Type out the data exactly as given. Skip any image.

[Screenshot grounding data]
=-=-=-=-=

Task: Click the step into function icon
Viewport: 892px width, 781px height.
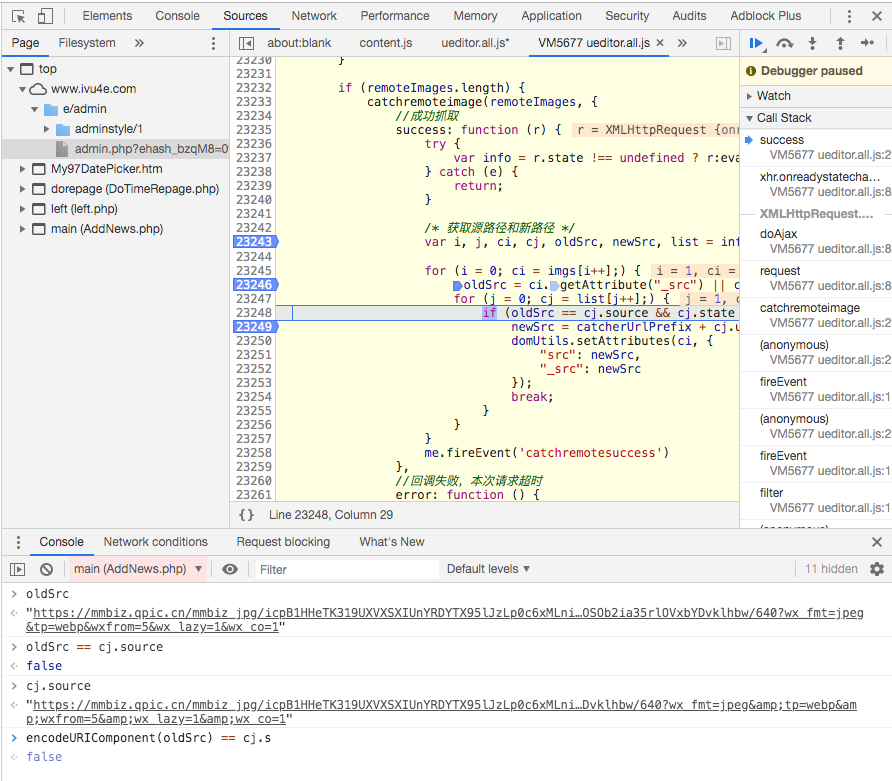Action: (812, 43)
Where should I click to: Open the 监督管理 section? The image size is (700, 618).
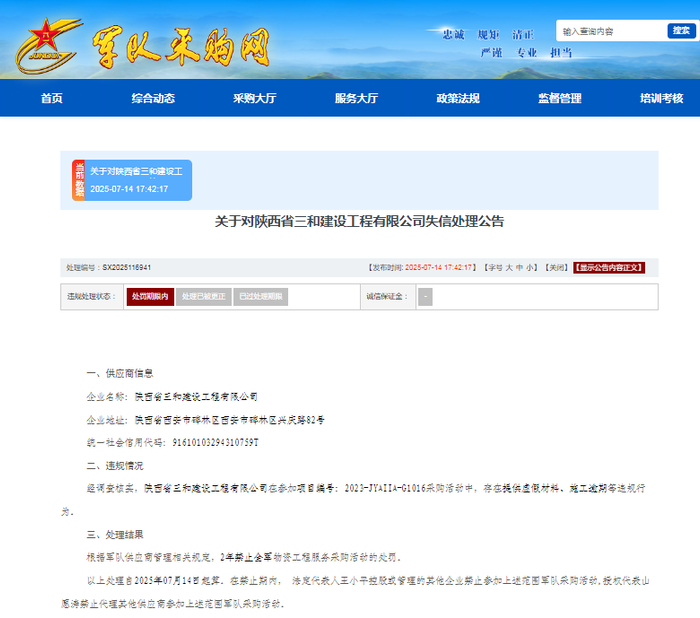tap(560, 98)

=-=-=-=-=

■ Exercise result:
Task: Click the step into function icon
Viewport: 892px width, 781px height.
Action: (812, 43)
Where should I click to: Open the 监督管理 section? The image size is (700, 618).
tap(560, 98)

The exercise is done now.